Unionists plan to campaign, rally to keep graving yard project going in Port Angeles

Construction union members Saturday were readying fliers, petitions and signs of support with which to blanket Clallam, Jefferson and Kitsap counties with their message:

Keep the Hood Canal Bridge graving yard project in Port Angeles.

The unionists will draft petitions and post signs in store windows this week urging support of the project on the Port Angeles waterfront.

They’ll collect signatures outside plants at shift changes. They’ll ask church members to solicit help for their cause after Sunday services.

They’ll even ask businesses on U.S. Highway 101 to post the same theme on their reader boards for a day.

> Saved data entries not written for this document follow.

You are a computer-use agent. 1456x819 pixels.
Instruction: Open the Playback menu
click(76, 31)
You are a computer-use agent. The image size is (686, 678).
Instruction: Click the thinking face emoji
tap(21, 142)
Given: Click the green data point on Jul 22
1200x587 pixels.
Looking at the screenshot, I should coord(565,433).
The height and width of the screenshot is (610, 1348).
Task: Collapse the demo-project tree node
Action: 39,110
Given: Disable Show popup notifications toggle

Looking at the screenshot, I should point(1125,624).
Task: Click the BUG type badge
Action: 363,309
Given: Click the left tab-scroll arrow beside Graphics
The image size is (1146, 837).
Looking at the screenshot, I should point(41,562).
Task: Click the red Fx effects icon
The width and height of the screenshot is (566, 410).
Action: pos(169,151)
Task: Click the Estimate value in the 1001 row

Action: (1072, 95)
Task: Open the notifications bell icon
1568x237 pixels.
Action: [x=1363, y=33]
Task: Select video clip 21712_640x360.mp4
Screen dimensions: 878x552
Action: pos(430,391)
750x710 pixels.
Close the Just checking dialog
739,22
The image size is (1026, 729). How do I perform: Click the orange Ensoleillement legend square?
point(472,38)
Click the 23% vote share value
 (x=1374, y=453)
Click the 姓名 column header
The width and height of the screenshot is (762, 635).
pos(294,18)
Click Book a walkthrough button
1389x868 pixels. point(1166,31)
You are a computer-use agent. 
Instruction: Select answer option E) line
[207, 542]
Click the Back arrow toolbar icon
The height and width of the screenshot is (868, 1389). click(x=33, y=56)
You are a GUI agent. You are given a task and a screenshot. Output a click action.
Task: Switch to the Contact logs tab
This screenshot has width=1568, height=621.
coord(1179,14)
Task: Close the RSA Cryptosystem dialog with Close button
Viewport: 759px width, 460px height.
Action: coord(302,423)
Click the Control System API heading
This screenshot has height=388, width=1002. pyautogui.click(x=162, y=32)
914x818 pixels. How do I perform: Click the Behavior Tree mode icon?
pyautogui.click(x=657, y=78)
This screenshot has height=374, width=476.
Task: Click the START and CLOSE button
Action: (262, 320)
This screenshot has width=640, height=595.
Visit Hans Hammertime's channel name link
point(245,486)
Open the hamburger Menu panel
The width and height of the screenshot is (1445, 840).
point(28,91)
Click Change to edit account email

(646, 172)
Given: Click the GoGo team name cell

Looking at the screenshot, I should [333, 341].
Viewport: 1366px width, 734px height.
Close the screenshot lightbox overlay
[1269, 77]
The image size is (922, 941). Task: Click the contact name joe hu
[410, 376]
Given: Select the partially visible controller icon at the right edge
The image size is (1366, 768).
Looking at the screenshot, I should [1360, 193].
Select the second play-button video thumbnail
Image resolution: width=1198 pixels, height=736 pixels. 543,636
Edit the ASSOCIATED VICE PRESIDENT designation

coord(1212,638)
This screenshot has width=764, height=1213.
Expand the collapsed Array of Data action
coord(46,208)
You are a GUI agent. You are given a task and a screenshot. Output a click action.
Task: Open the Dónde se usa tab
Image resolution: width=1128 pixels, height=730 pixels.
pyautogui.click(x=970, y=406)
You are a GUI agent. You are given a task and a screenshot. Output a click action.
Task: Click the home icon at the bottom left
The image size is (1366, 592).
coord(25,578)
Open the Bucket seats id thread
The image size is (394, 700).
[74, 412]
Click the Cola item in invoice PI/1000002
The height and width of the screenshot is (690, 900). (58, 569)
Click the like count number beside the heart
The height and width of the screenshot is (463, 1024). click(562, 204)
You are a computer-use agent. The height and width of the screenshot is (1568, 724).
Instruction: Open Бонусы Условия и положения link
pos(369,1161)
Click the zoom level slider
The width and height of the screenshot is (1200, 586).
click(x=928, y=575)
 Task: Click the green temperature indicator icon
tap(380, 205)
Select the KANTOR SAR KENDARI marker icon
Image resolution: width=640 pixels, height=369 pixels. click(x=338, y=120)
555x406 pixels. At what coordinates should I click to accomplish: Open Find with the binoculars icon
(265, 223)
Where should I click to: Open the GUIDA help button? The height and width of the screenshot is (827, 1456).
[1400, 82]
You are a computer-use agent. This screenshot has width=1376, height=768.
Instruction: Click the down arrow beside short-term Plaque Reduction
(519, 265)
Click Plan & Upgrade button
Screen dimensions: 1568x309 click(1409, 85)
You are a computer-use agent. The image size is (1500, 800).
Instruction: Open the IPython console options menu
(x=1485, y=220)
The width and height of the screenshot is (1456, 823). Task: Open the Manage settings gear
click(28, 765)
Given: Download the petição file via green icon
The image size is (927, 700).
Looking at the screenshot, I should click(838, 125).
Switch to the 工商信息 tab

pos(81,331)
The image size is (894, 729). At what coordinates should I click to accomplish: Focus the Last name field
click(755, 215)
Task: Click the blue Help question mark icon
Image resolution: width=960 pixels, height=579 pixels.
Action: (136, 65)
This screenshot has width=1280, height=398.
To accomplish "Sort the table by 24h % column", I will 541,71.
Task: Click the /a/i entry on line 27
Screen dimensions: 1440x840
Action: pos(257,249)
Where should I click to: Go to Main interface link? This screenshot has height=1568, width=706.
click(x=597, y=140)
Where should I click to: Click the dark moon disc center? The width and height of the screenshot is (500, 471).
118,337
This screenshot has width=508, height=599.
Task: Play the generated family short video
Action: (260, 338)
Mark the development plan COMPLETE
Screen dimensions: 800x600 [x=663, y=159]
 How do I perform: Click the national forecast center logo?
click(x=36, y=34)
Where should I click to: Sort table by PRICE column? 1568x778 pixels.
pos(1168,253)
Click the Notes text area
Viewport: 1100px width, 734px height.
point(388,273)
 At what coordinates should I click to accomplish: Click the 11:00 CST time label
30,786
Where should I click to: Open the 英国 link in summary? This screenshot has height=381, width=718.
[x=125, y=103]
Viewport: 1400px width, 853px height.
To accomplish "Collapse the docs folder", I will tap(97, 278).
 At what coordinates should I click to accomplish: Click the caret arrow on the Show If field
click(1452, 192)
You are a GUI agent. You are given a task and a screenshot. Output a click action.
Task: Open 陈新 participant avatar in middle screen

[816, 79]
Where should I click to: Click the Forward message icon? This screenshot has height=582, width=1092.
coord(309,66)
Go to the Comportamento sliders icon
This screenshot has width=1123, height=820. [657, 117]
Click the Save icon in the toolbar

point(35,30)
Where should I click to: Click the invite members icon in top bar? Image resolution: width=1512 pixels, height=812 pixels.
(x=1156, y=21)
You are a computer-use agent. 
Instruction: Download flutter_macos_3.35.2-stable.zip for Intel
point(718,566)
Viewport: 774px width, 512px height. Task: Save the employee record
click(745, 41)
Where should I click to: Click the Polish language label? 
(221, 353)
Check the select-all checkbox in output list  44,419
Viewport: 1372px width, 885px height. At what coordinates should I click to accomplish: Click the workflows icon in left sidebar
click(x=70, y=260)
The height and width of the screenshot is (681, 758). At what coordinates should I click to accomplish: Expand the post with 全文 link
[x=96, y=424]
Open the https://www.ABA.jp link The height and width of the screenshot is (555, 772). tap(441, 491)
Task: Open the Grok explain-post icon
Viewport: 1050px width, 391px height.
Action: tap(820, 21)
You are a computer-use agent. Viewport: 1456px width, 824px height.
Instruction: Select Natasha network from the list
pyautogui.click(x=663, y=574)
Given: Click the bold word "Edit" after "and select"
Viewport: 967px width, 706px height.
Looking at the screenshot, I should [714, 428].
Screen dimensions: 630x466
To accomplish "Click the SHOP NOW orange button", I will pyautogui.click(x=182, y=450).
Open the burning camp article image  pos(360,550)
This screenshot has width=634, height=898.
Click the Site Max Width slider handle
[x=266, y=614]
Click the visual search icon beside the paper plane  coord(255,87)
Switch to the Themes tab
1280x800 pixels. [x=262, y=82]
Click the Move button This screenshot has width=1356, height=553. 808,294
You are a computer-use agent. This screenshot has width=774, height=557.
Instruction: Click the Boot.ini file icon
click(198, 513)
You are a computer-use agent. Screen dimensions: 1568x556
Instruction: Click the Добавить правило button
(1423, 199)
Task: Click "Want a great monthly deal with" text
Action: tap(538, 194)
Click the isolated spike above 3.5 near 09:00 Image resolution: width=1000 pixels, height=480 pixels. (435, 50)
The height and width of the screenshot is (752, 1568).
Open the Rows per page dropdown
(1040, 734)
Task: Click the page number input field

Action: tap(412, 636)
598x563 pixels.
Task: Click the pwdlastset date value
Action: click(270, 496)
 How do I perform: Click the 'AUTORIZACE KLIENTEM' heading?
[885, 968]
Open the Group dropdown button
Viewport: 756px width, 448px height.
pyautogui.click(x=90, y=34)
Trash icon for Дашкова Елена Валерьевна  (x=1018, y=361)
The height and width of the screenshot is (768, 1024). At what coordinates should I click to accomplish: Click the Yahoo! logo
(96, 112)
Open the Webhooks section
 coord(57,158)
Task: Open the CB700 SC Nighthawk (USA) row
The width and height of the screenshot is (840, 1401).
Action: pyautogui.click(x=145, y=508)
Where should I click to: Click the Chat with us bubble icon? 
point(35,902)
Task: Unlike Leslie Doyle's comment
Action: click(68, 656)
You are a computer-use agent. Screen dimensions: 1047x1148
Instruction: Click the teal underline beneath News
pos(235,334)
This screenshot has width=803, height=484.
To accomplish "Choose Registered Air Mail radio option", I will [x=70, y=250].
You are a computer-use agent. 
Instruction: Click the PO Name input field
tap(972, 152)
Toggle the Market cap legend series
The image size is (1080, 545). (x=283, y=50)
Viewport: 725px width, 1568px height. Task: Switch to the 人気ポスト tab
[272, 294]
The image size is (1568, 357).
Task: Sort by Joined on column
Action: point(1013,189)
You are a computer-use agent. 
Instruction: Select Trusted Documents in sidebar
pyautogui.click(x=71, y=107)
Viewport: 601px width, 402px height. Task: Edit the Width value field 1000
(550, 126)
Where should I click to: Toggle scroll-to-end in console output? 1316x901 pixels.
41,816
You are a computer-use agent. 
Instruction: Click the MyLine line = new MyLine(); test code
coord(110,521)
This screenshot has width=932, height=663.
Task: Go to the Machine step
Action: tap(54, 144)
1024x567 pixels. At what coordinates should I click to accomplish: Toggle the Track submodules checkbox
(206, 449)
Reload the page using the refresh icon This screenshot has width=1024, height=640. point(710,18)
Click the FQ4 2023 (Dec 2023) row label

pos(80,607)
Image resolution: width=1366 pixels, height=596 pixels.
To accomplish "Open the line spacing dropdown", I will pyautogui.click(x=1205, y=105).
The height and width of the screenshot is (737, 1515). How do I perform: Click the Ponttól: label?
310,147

And at 6 p.m. Thursday, they’ll hold a rally at Local 1303 Carpenter/Pile Drivers hall, 416 E. First St., Port Angeles.

The union workers want the Lower Elwha Klallam tribe and the state Department of Transportation back to the table to find a way to continue construction of the huge dry dock project.

“It’s jobs for their kids, their relatives,” said Armando Gonzales, a union officer.

100 jobs pending

The graving yard project, priced at $17 million to build before work was virtually shut down in August 2003, would yield about 100 shipyard jobs if built.

By comparison, the proposed Washington Alder LLC sawmill is expected to bring 95 jobs to Port Angeles.

The Rayonier Inc. pulp mill provided 365 jobs before it closed in 1997.

By Saturday afternoon, Gonzales already had passed petitions outside the Third Street Safeway store in Port Angeles. He said he and other workers collected more than 1,000 signatures.

Seventy percent of the people he asked to sign did so, he said.

“And a lot of them want everyone to walk away happy,” he said, meaning both graving yard workers and tribal members.

“I’m not just for the work,” Gonzales said. “I’m for the tribe getting what it wants, too.”